*** Opening of Information given ***

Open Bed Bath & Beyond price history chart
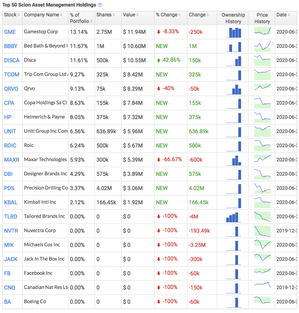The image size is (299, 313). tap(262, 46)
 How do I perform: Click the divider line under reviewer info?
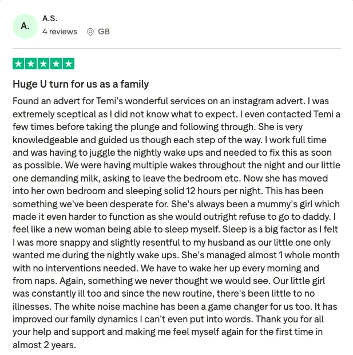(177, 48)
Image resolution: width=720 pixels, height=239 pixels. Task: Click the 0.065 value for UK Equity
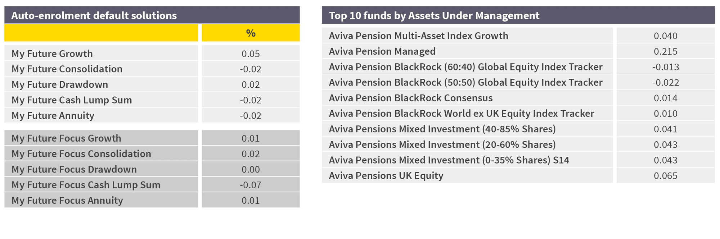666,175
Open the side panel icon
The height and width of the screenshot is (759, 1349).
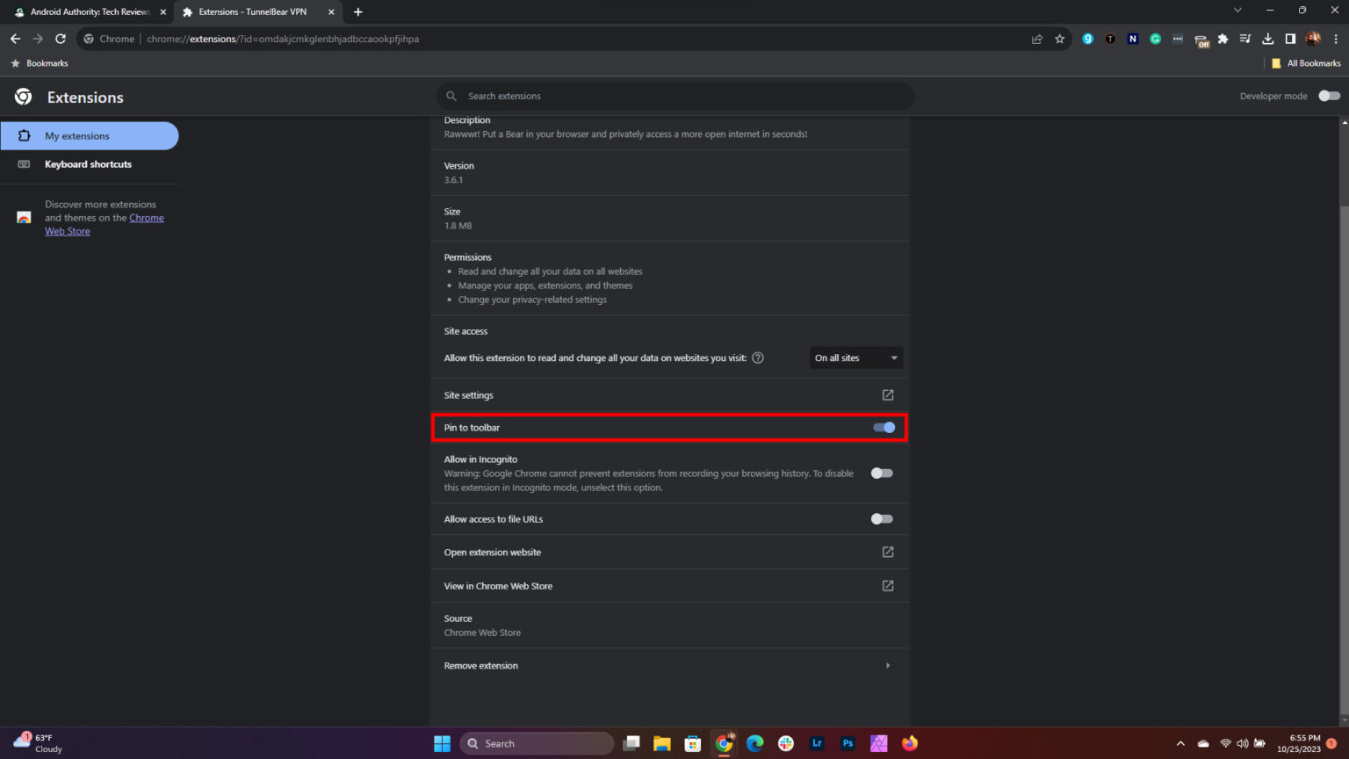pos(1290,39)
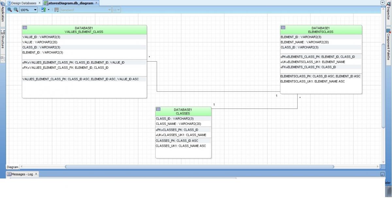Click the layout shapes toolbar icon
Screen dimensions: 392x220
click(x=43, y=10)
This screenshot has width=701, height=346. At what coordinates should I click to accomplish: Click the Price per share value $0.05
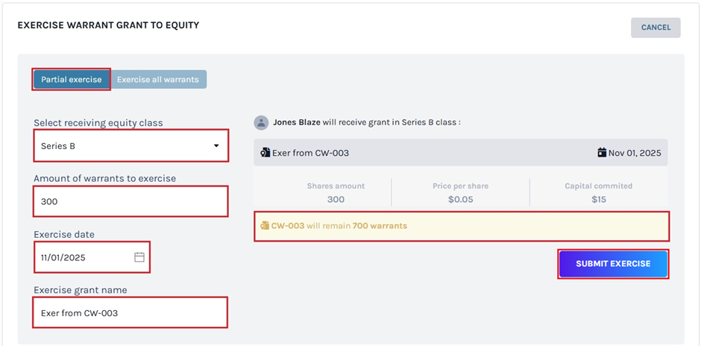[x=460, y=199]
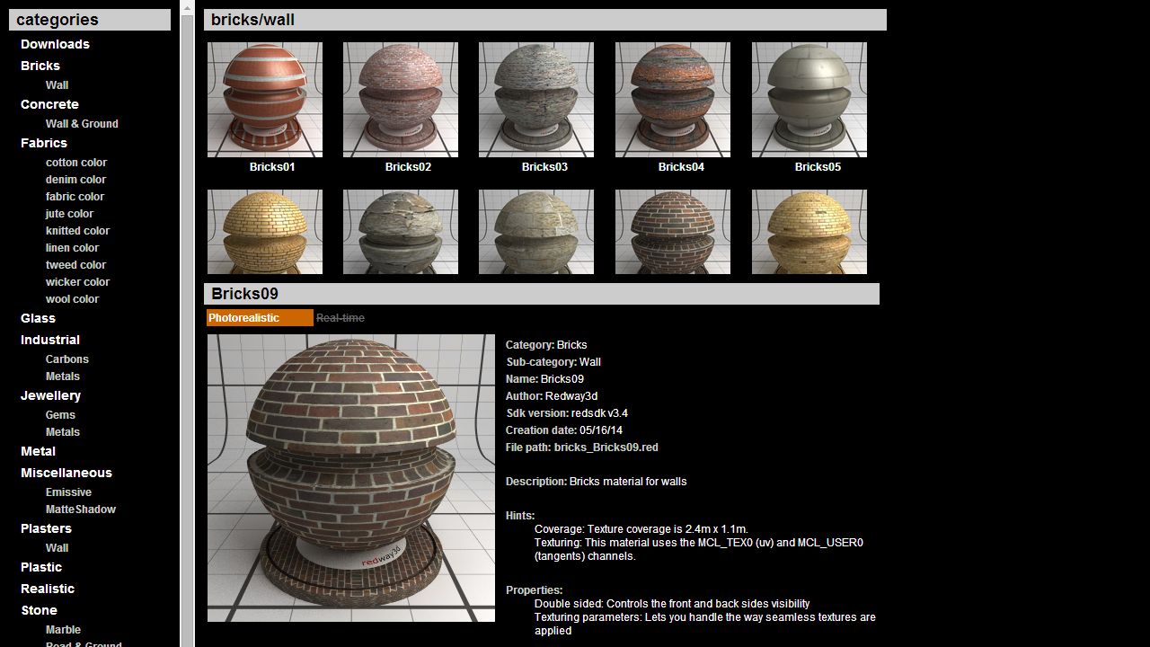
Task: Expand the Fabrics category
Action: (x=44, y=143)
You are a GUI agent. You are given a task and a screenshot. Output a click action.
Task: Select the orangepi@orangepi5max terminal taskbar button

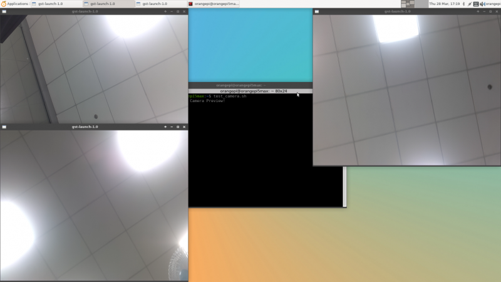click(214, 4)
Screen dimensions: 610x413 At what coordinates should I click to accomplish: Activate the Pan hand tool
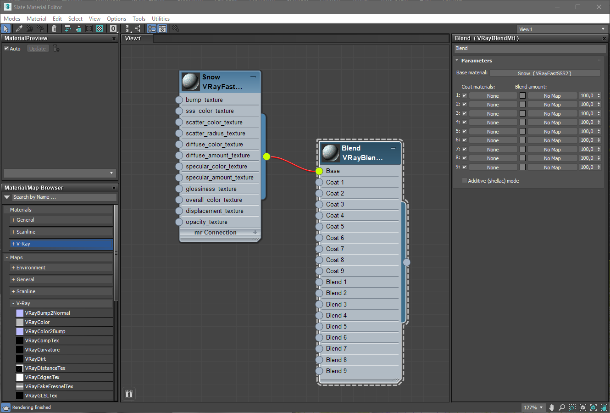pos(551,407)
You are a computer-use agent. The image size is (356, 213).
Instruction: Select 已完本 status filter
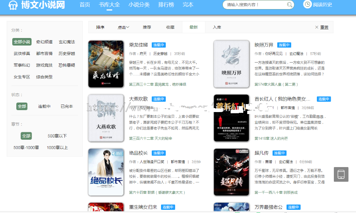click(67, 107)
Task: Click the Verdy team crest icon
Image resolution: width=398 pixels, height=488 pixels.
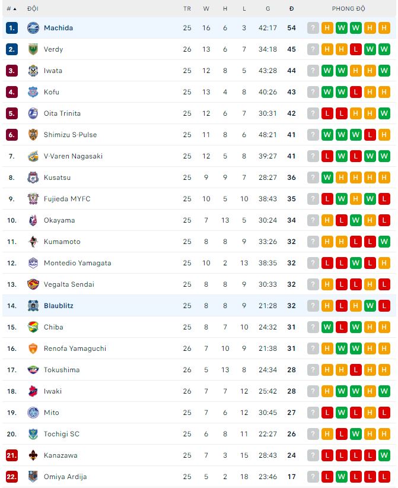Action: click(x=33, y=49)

*** Close of Information given ***
*** Opening of Information given ***

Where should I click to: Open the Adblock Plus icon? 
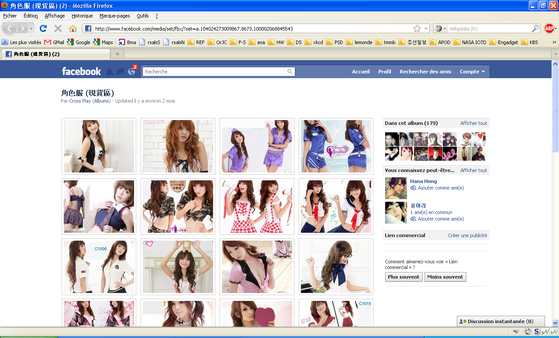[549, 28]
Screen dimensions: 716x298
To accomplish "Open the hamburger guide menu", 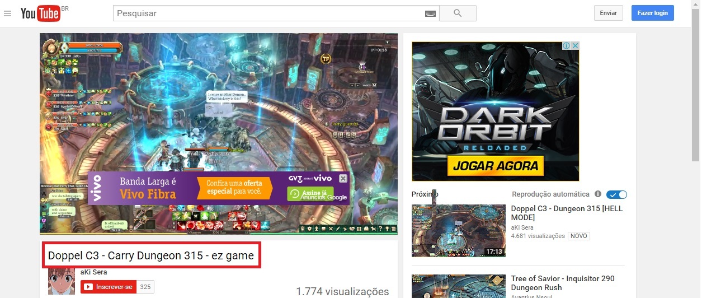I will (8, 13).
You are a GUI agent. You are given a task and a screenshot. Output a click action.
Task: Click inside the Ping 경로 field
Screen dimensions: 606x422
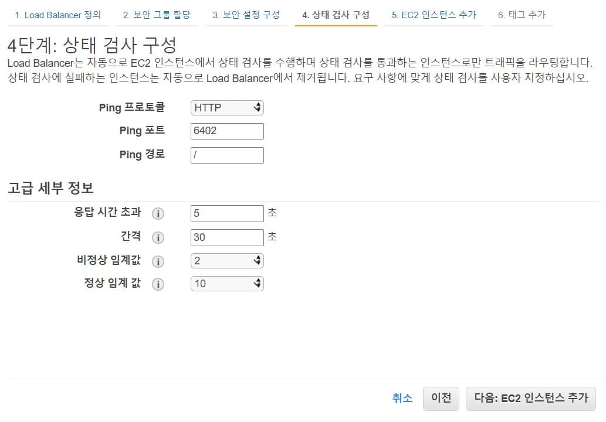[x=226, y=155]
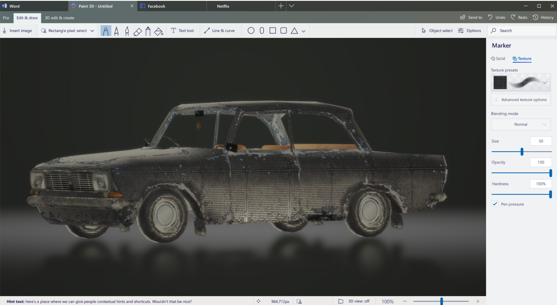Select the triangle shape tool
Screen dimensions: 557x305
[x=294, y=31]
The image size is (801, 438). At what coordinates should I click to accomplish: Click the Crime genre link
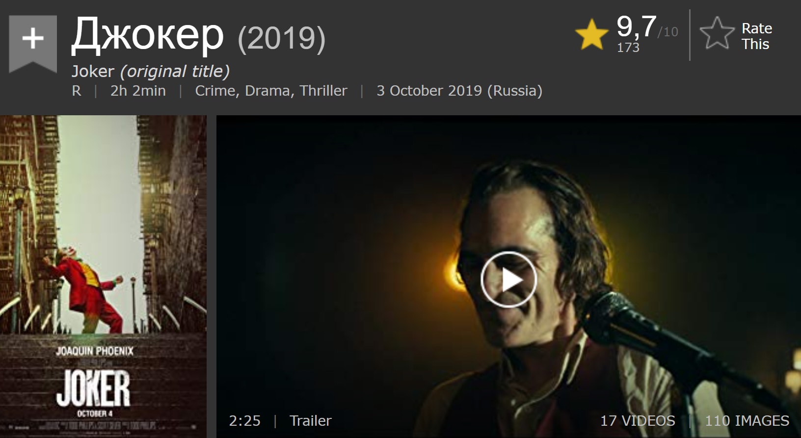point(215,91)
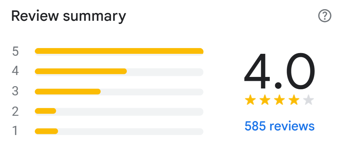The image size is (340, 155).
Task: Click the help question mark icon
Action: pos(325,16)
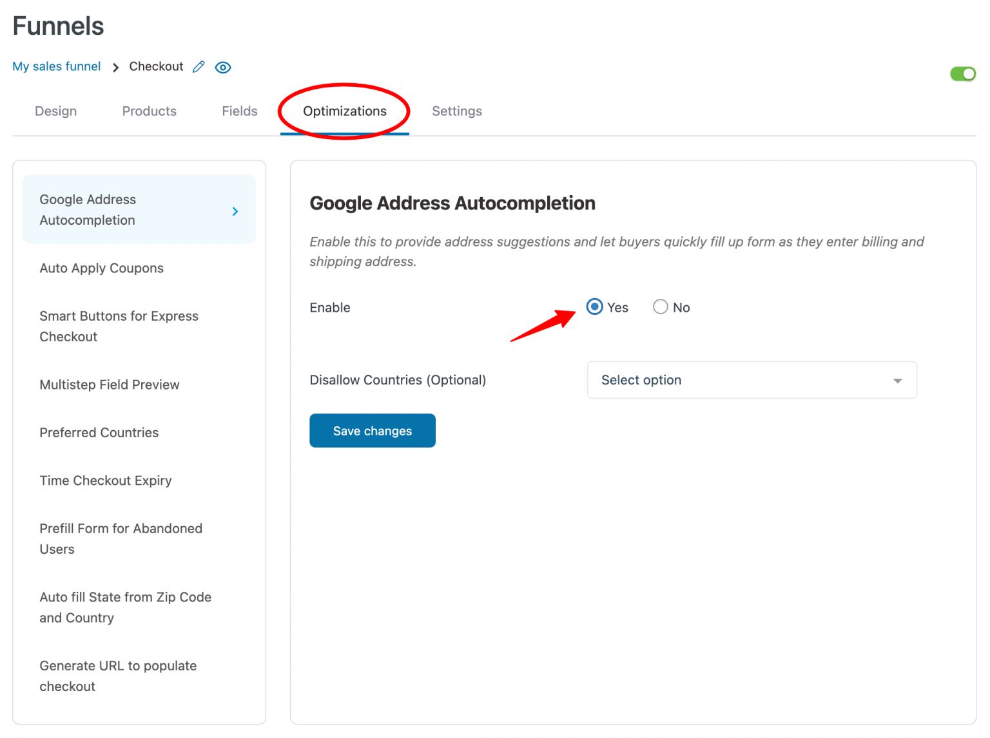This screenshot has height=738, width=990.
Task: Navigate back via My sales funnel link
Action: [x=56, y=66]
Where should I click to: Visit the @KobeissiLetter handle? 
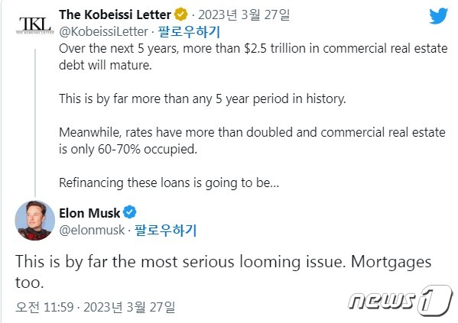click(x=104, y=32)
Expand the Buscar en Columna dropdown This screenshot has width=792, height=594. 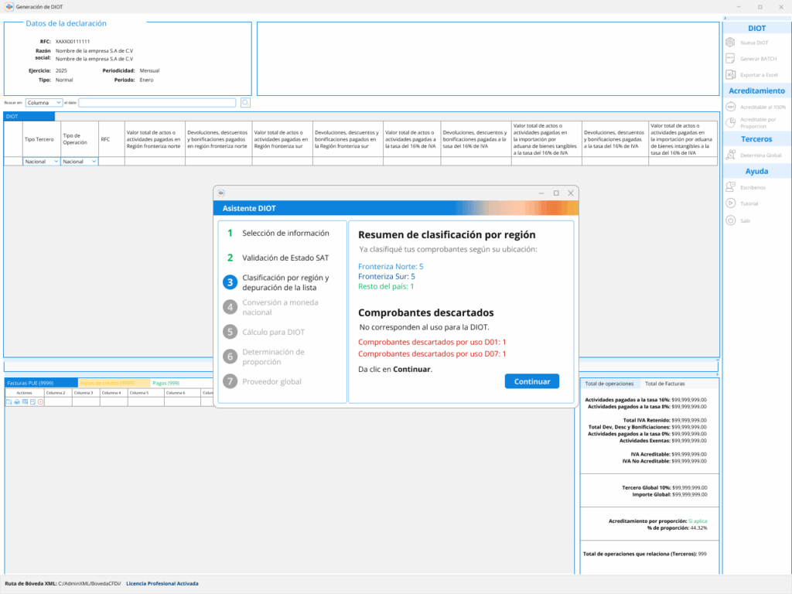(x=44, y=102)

*** Close of Information given ***

§ What needs to be done: Copy exactly the part of the material above that opens with the line containing "Open Bed Bath & Beyond price history chart" and closes with the line containing "Open the side panel icon", ends included. Drop the images.

§ Task solution:
Open Bed Bath & Beyond price history chart
The image size is (299, 313). tap(262, 46)
 How do I perform: Click the divider line under reviewer info?
(177, 48)
Image resolution: width=720 pixels, height=239 pixels. Task: Click the 0.065 value for UK Equity
666,175
Open the side panel icon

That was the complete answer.